Çalışmada, tarih öncesi dönemden alınan yaklaşık 450 DNA örneği, Avrupa’nın dört bir yanındaki 100 farklı bölgeden toplanan örneklerle birlikte detaylı biçimde incelendi. Dahası, daha önceden elde edilmiş 1000 genetik örneğin de bu geniş çaplı analizın bir parçası haline getirilmesi, araştırmanın derinliğini ve kapsamını artırdı. Geçtiğimiz ay, hakemli bilimsel dergi Nature’da yayımlanan iki makalede, genetik veriler arkeolojik ve dilbilimsel bulgularla karşılaştırılarak, Yamnaya halkının modern insanlık üzerindeki etkileri yeniden değerlendirildi.
Bilim insanları, MÖ 3000’den önce Volga Nehri’nden başlayarak Karadeniz’in kuzeyinde yer alan Ukrayna bozkırına doğru gerçekleşen göç hareketlerinin, yerel halkla karışarak Yamnaya kültürünü oluşturduğunu belirtiyor. İlk izlerinin Ukrayna’daki Mihaylivka mezrasında görüldüğü Yamnayalar, bugün hala tartışılan Rus işgali altındaki bu bölgede, genetik ve kültürel mirasın modern Avrupa’ya yayılmasının mihenk taşı olarak değerlendiriliyor. Araştırmacılar, Yamnaya halkının genlerini ve yaşam biçimlerini Portekiz’den Moğolistan’a kadar uzanan geniş bir coğrafyaya taşıdığını, böylece dünya tarihinin akışını kökten değiştiren bir etki yarattığını öne sürüyor.
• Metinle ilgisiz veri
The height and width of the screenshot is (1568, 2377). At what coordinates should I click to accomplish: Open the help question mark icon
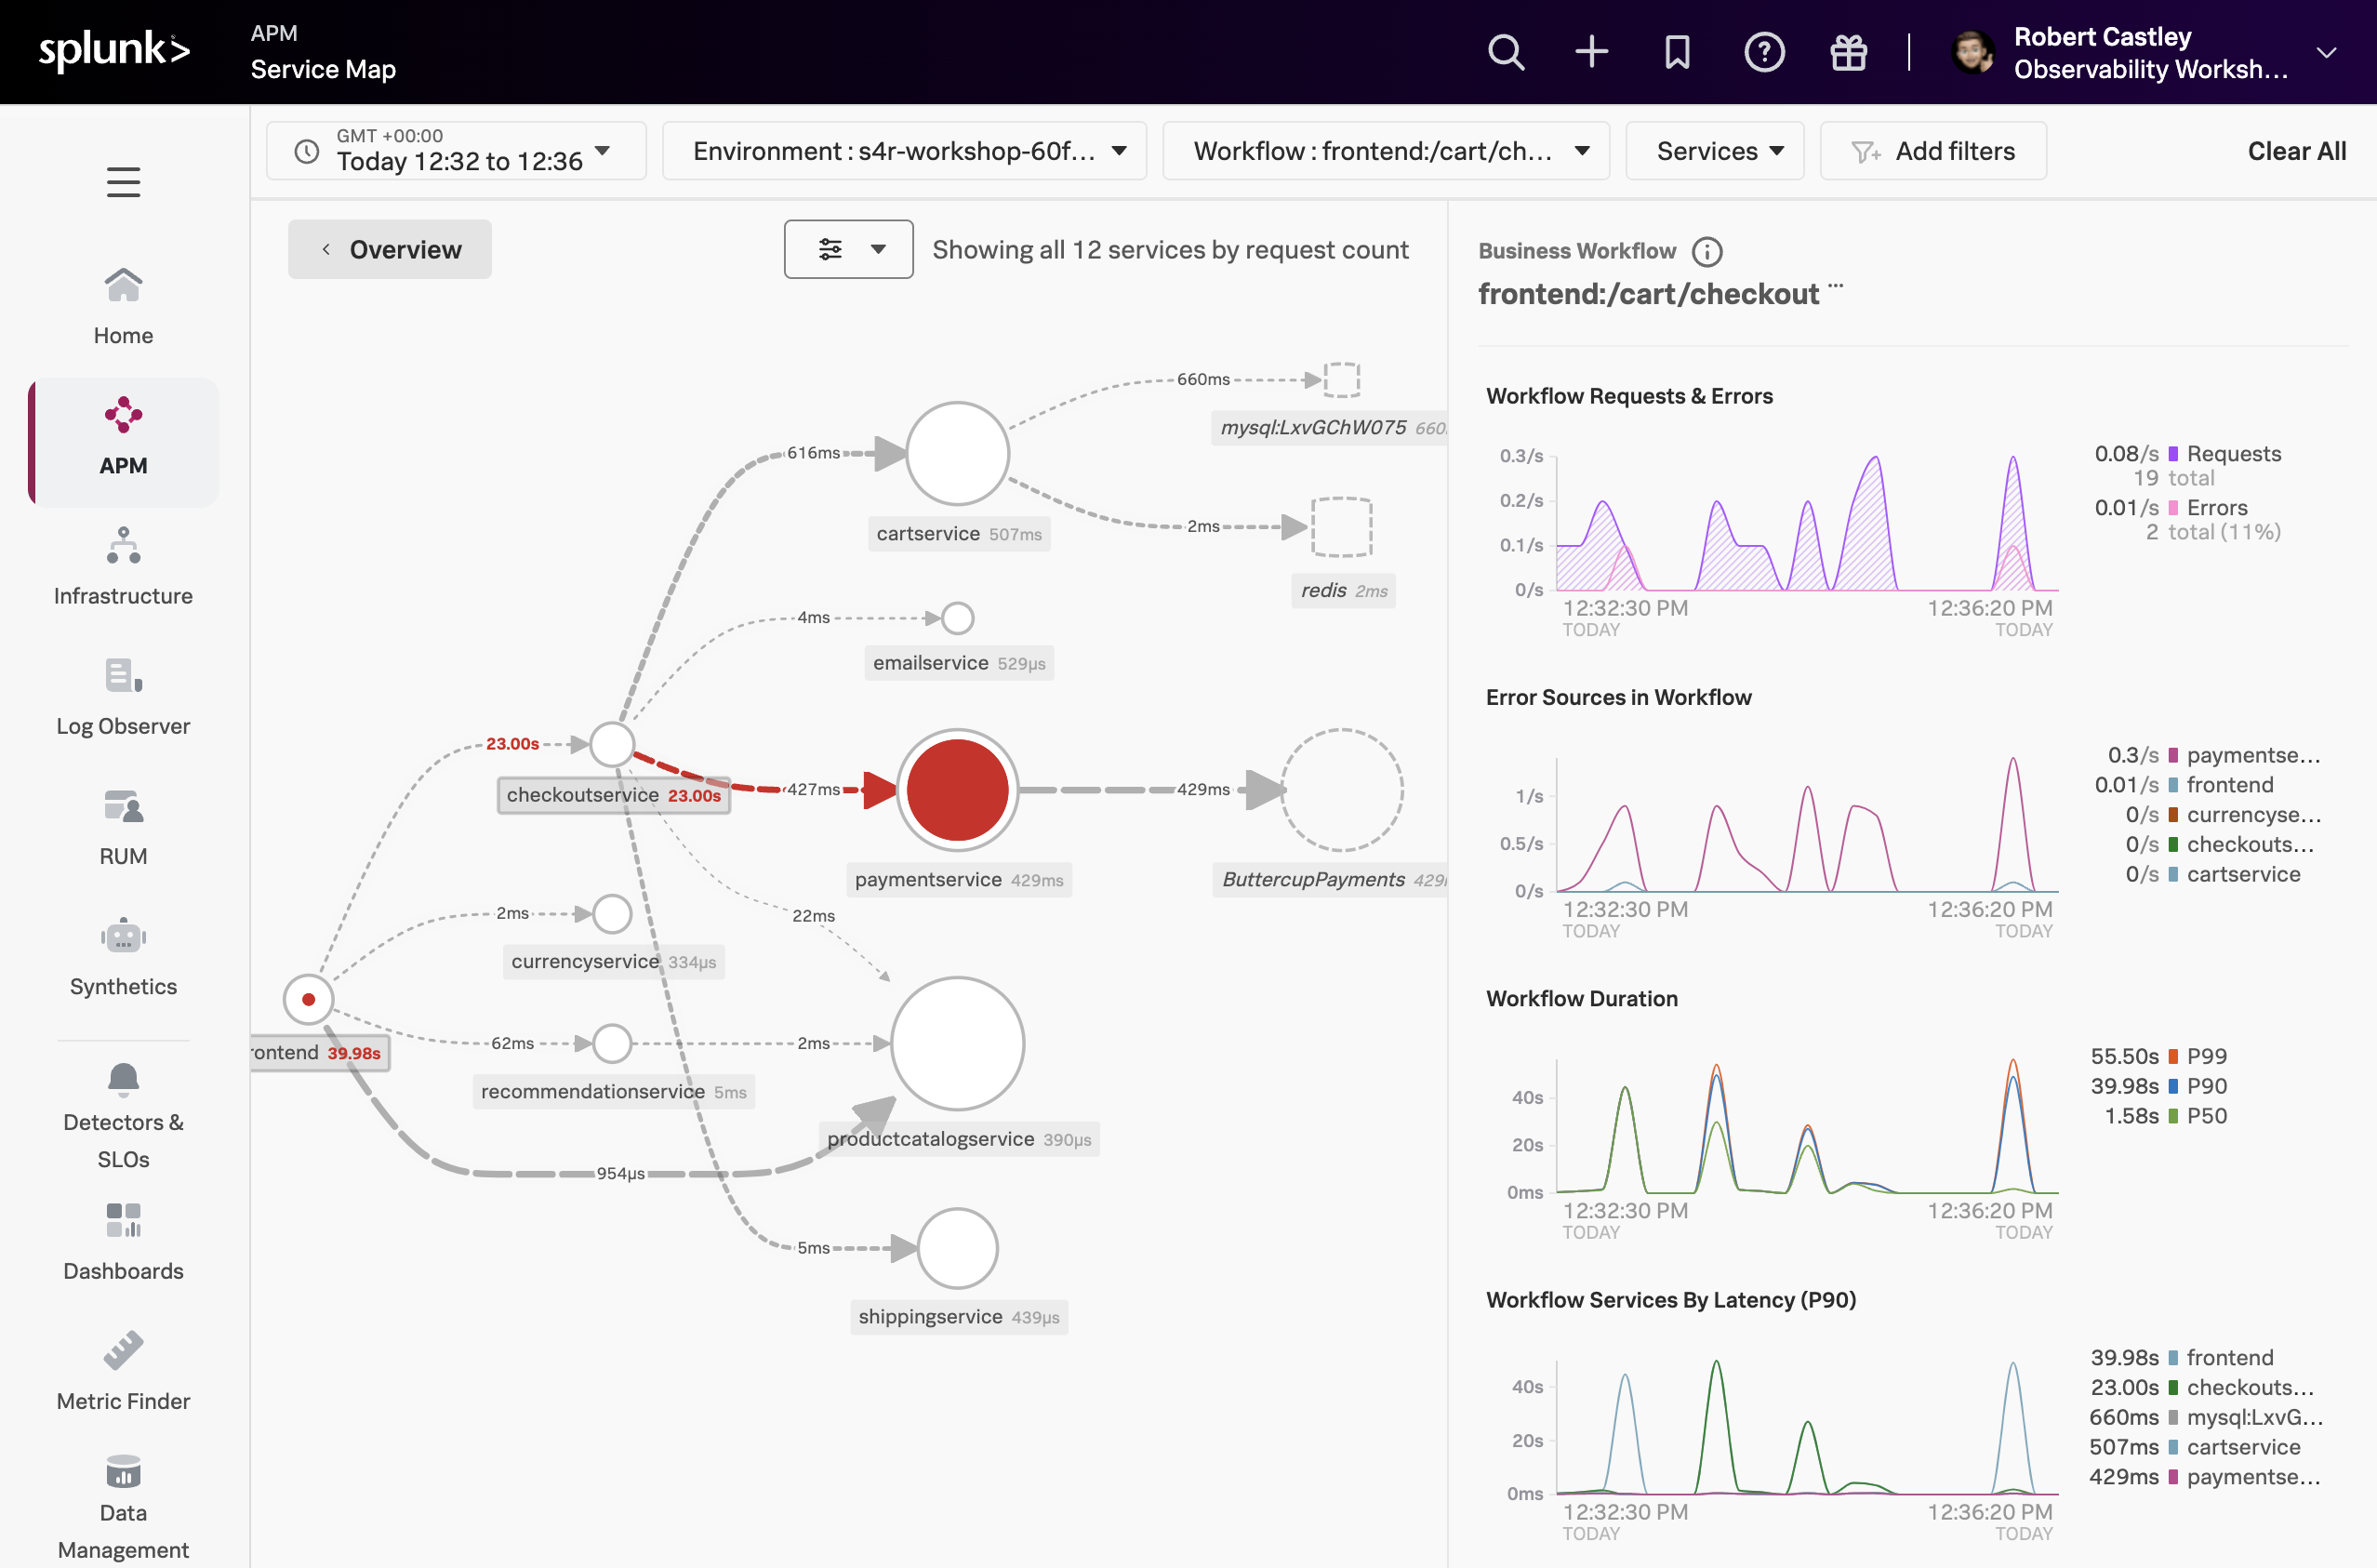[x=1764, y=52]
Reich, Yamnaya göçlerini “Avrupa’nın ve nihayetinde dünyanın demografik yapısını değiştiren olağanüstü bir dönüşüm” olarak tanımlarken, günümüzde hayatta olan yaklaşık 4 milyon insanın bu kadim soydan izler taşıdığını vurguluyor. İsveç’teki Göteborg Üniversitesi’nden Yamnaya uzmanı Kristian Kristiansen ise bu benzersiz yayılmayı, modern dönem öncesi küreselleşmenin temeli olarak nitelendiriyor.
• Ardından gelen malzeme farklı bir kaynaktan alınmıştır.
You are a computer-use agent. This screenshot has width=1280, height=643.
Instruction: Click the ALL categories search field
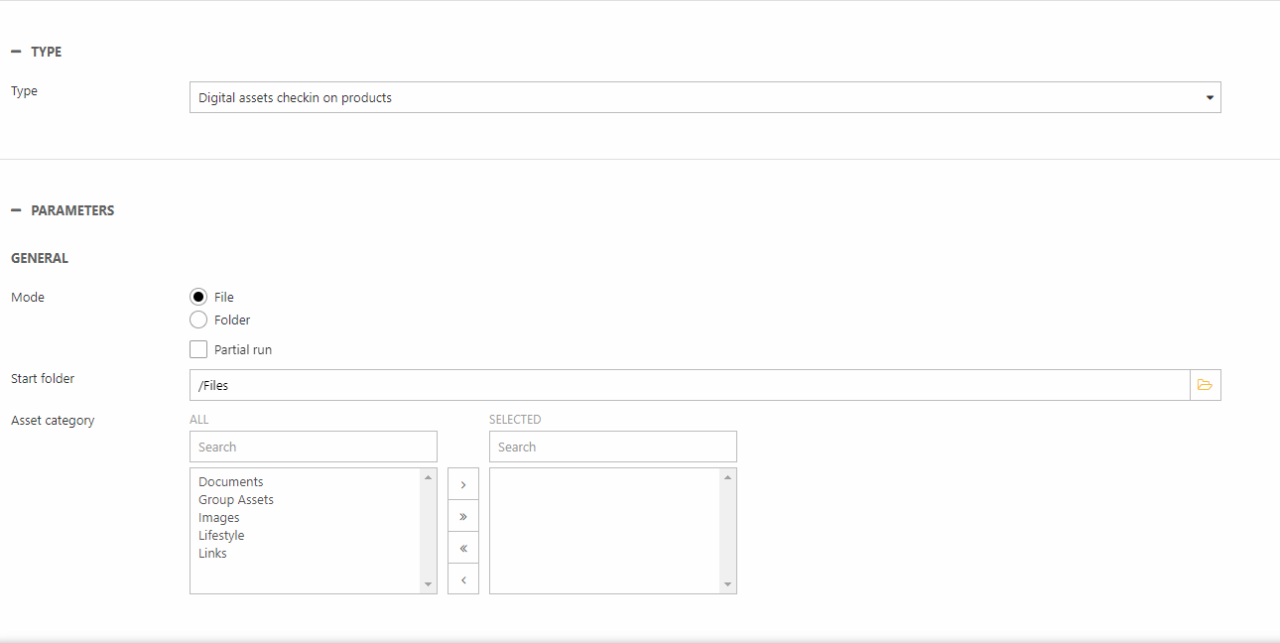(313, 447)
Araştırma, antik uygarlıkların da bu kadim genetik ve kültürel mirası paylaştığını gözler önüne seriyor; tarih boyunca düşman olarak anılan Romalılar, Keltler, Persler ve Makedonlar bile ortak bir geçmişin izlerini taşıyor. Dahası, Yamnayaların dillerinin, Latince, Yunanca, İngilizce, Rusça, Urduca ve Almanca da dahil olmak üzere yaklaşık 400 dilin atası olduğuna dair iddialar, insanlık tarihinin dilsel evrimine yeni bir bakış açısı getiriyor. Buna karşın, Estonya’daki Tartu Üniversitesi’nden DNA araştırmacısı Lehti Saag, “Bir dilin kökeninin tespit edilmesinde genetik bulgular asla tek başına yeterli olmaz” diyerek, bu alandaki çok disiplinli yaklaşımın önemine dikkat çekiyor.
Bu zenginleştirilmiş çalışma, sadece tarih öncesi halkların kökenlerini aydınlatmakla kalmayıp, aynı zamanda modern kültürel ve dilsel yapıların derin tarihsel köklerini yeniden değerlendirmemize olanak tanıyor. Yamnayaların genetik izleri, Avrupa’dan Asya’ya uzanan geniş bir coğrafyada insanlık tarihinin derinliklerine dair benzersiz bir pencere açarak, geçmişin modern dünyamızı nasıl şekillendirdiğini gözler önüne seriyor.